(Collected data entries)
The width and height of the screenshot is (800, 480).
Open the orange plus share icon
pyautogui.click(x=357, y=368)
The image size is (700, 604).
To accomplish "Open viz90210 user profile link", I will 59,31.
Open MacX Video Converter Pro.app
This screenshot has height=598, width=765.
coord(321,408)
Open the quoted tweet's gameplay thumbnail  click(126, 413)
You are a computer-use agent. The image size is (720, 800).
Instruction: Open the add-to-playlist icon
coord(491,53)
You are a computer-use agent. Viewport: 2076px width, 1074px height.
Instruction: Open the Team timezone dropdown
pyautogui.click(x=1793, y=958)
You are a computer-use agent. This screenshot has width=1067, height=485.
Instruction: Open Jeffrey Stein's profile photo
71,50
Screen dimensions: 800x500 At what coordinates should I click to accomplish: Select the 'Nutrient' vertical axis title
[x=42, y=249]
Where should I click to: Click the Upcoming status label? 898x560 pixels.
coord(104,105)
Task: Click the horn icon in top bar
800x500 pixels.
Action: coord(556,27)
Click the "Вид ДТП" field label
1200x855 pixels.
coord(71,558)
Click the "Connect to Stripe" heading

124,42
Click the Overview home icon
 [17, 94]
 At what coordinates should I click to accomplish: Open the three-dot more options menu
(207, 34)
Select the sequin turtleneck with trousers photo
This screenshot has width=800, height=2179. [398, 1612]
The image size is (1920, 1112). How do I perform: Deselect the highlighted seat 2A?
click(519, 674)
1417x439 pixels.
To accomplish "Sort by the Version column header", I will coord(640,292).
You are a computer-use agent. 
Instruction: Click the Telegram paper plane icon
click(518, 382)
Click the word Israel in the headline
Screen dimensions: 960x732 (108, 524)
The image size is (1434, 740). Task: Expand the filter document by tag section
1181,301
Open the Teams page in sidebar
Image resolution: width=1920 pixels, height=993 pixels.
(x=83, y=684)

Task instructions — Retype the entries exactly, please. Leave no line out.

Answer to this problem —
The width and height of the screenshot is (800, 480).
Open the orange plus share icon
pyautogui.click(x=357, y=368)
The image size is (700, 604).
To accomplish "Open viz90210 user profile link", I will 59,31.
Open MacX Video Converter Pro.app
This screenshot has height=598, width=765.
coord(321,408)
Open the quoted tweet's gameplay thumbnail  click(126, 413)
You are a computer-use agent. The image size is (720, 800).
Instruction: Open the add-to-playlist icon
coord(491,53)
You are a computer-use agent. Viewport: 2076px width, 1074px height.
Instruction: Open the Team timezone dropdown
pyautogui.click(x=1793, y=958)
You are a computer-use agent. This screenshot has width=1067, height=485.
Instruction: Open Jeffrey Stein's profile photo
71,50
Screen dimensions: 800x500 At what coordinates should I click to accomplish: Select the 'Nutrient' vertical axis title
[x=42, y=249]
Where should I click to: Click the Upcoming status label? 898x560 pixels.
coord(104,105)
Task: Click the horn icon in top bar
800x500 pixels.
Action: coord(556,27)
Click the "Вид ДТП" field label
1200x855 pixels.
coord(71,558)
Click the "Connect to Stripe" heading

124,42
Click the Overview home icon
 [17, 94]
 At what coordinates should I click to accomplish: Open the three-dot more options menu
(207, 34)
Select the sequin turtleneck with trousers photo
This screenshot has width=800, height=2179. [398, 1612]
The image size is (1920, 1112). How do I perform: Deselect the highlighted seat 2A?
click(519, 674)
1417x439 pixels.
To accomplish "Sort by the Version column header", I will coord(640,292).
You are a computer-use agent. 
Instruction: Click the Telegram paper plane icon
click(518, 382)
Click the word Israel in the headline
Screen dimensions: 960x732 (108, 524)
The image size is (1434, 740). Task: Expand the filter document by tag section
1181,301
Open the Teams page in sidebar
Image resolution: width=1920 pixels, height=993 pixels.
(x=83, y=684)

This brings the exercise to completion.